In cleanroom technology, particular attention must be paid to the use of suitable operating equipment. All components of the equipment used in the cleanroom have a direct influence on the product to be produced. Thus, the cleanroom suitability of the equipment used is a decisive property for ensuring the required quality.
Basics of clean room technology
In a cleanroom, various measures (ventilation technology, employee clothing, selection of materials and equipment, etc.) are used to control airborne particles so that a defined limit is not exceeded. This serves to fulfill various protection goals. Depending on the area of application, this involves the protection of products or processes (product protection) or the protection of people or the environment (personnel protection).

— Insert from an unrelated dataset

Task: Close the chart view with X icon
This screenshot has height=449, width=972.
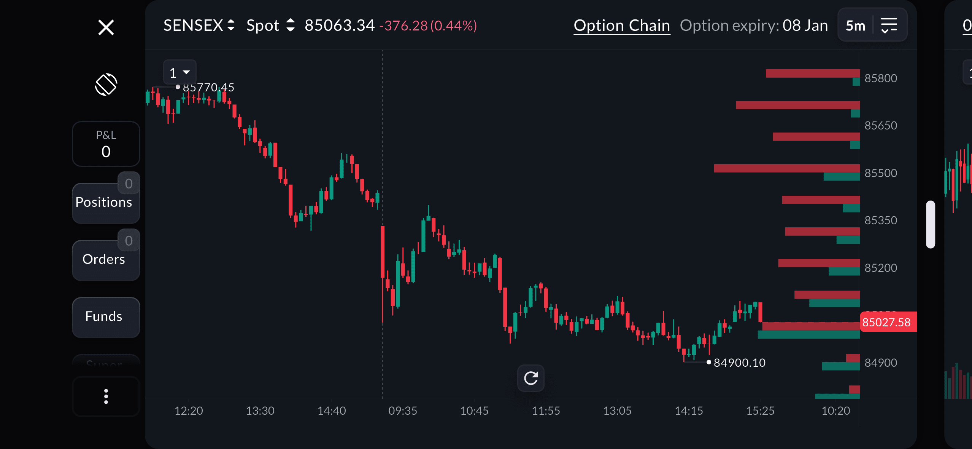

The established standard for defining a cleanroom is the size and quantity of particles occurring according to DIN EN ISO 14644-1. The basis for this was the US Federal Standard 209E, which was used internationally in industry for a long time but has officially no longer been valid since November 2001. The following tables show the maximum number of particles permitted in the individual cleanroom classes according to DIN EN ISO 16441-1 (first table in the unit particles/cft, the second table in the unit particles/m³).

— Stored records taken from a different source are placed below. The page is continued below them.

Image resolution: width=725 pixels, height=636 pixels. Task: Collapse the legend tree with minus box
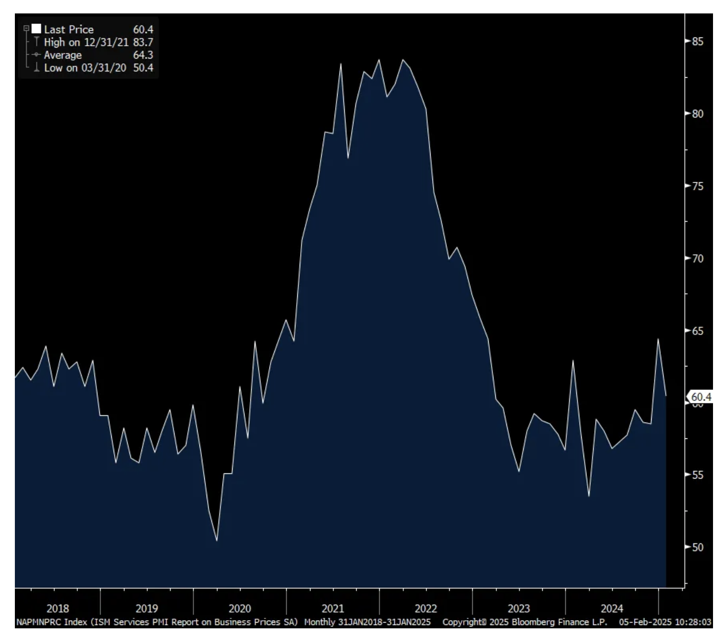point(27,29)
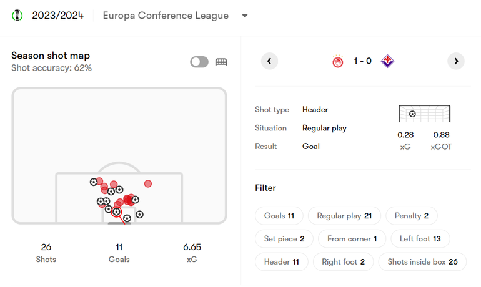The image size is (481, 287).
Task: Select the highlighted goal ball on shot map
Action: coord(116,212)
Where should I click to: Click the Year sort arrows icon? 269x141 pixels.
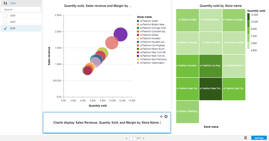5,3
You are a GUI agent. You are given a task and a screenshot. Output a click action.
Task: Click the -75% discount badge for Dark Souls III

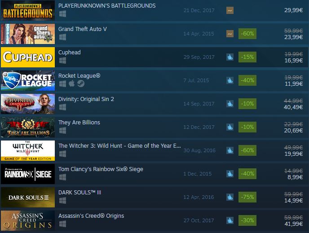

Comparison of Class Thresholds Between DIN EN ISO 14644-1 and US Federal Standard 209E:
| ISO-class | Maximum allowable concentrations (particulates/cft) equal to or greater than the considered quantities shown below (rounded values) |
US Federal Standard 209E |
|||||
| ≥ 0.1 µm | ≥ 0.2 µmv | ≥ 0.3 µm | ≥ 0.5 µm | ≥ 1.0 µm | ≥ 5.0 µm | ||
| 1 | 0.3 | * | * | * | * | * | - |
| 2 | 3 | 1 | * | * | * | * | - |
| 3 | 28 | 7 | 3 | 1 | * | * | 1 |
| 4 | 283 | 67 | 29 | 10 | 2 | * | 10 |
| 5 | 2,832 | 671 | 289 | 100 | 24 | 1 | 100 |
| 6 | 28,321 | 6,712 | 2,889 | 997 | 236 | 8 | 1,000 |
| 7 | * | * | * | 9,967 | 2,356 | 83 | 10,000 |
| 8 | * | * | * | 99,674 | 23,559 | 830 | 100,000 |
| 9 | * | * | * | 996,744 | 235,594 | 8,298 | - |
*Values are not representative for classification
Comparison of Class Thresholds Between DIN EN ISO 14644-1 and US Federal Standard 209E:
| ISO-class | Maximum permissible concentrations (particles/m³) equal to or greater than the quantities considered, which are shown below |
US Federal Standard 209E |
|||||
| ≥ 0.1 µm | ≥ 0.2 µmv | ≥ 0.3 µm | ≥ 0.5 µm | ≥ 1.0 µm | ≥ 5.0 µm | ||
| 1 | 10 | * | * | * | * | * | - |
| 2 | 100 | 24 | 10 | * | * | * | - |
| 3 | 1,000 | 237 | 102 | 35 | * | * | 1 |
| 4 | 10,000 | 2,370 | 1,020 | 352 | 83 | * | 10 |
| 5 | 100,000 | 23,700 | 10,200 | 3,520 | 832 | * | 100 |
| 6 | 1,000,000 | 237,000 | 102,000 | 35,200 | 8,320 | 293 | 1,000 |
| 7 | * | * | * | 352,000 | 83,200 | 2,930 | 10,000 |
| 8 | * | * | * | 3,520,000 | 832,000 | 29,300 | 100,000 |
| 9 | * | * | * | 35,200,000 | 8,320,000 | 293,000 | - |
*Values are not representative for classification
Test procedure for checking cleanroom suitability
All products are tested for cleanroom suitability in accordance with the requirements of DIN EN ISO 14644-14 (formerly VDI 2083 Sheet 9.1). Such a measurement must take place in a cleanroom (according to ISO 14644-1) that is at least one class better than the target suitability for which the product is to be certified. Exception is an intended suitability for class 1.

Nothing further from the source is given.